GIVEN PROBLEM - Render the following lines of material as a numbered list, skipping any blank lines and leaving out the pictures.

::: EXERCISE MATERIAL :::

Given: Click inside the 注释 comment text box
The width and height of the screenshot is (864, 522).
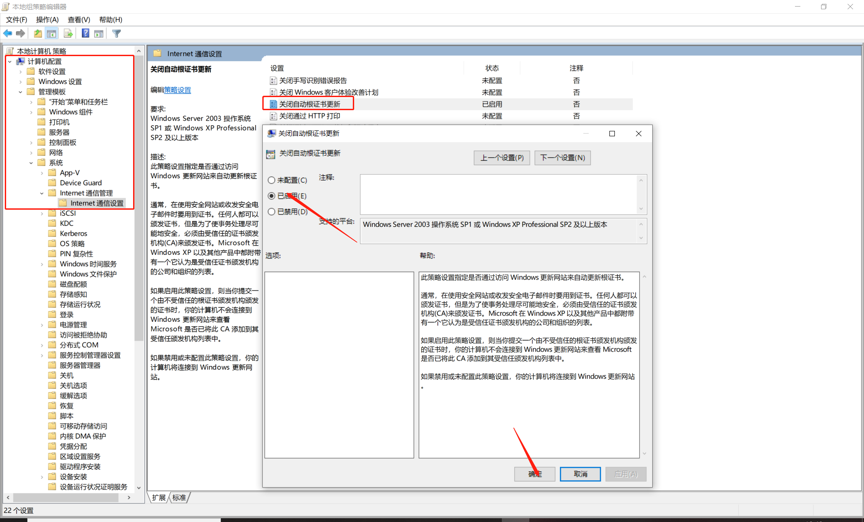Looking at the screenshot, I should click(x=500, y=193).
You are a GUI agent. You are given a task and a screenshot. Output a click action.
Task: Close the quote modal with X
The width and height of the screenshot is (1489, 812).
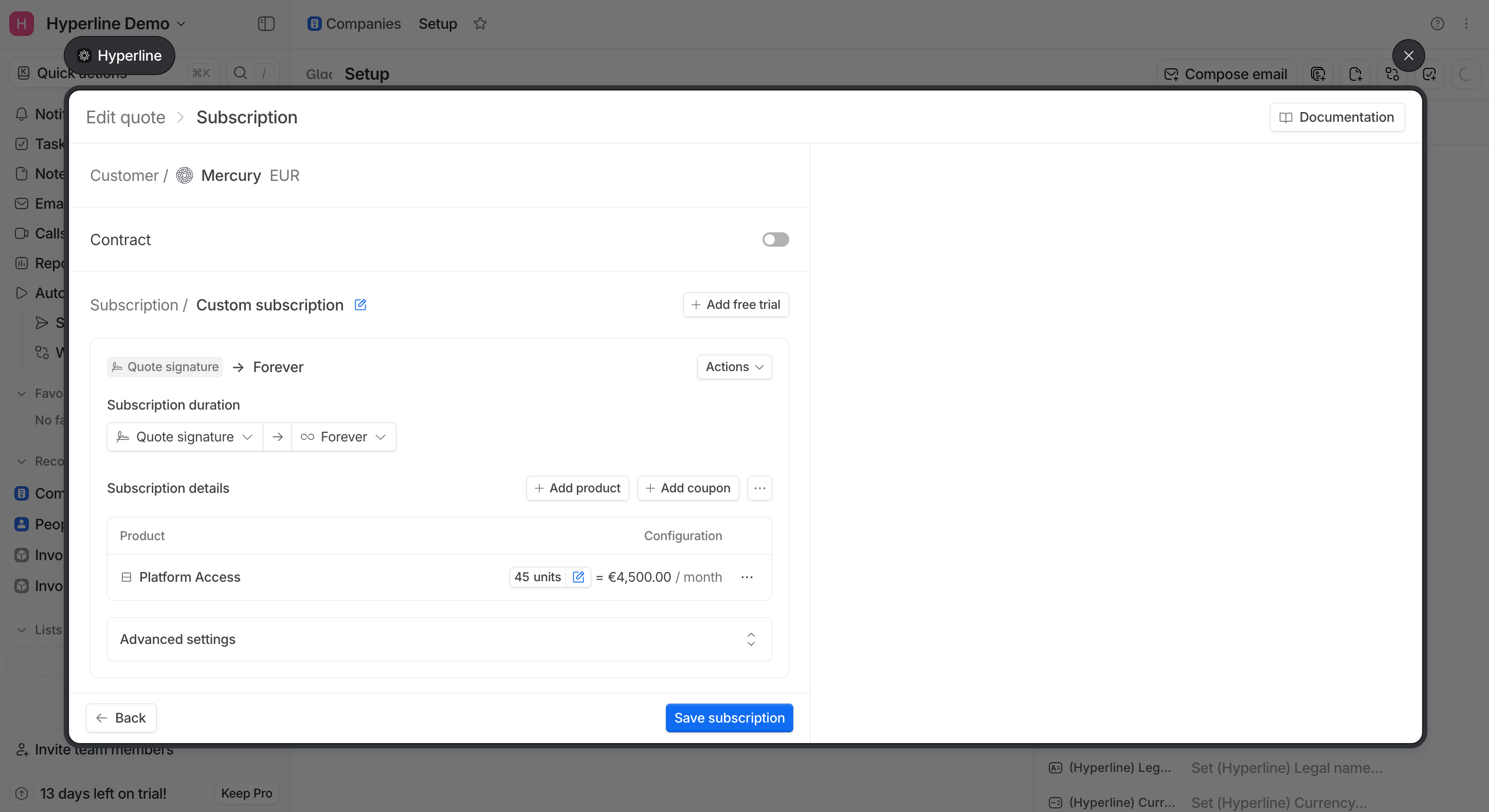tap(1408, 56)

:::

SOLUTION TO THE PROBLEM -
1. Given: Click inside the 注释 comment text box
2. The width and height of the screenshot is (864, 522).
3. Looking at the screenshot, I should click(x=500, y=193).
4. You are a GUI agent. You are given a task and a screenshot. Output a click action.
5. Task: Close the quote modal with X
6. The width and height of the screenshot is (1489, 812).
7. tap(1408, 56)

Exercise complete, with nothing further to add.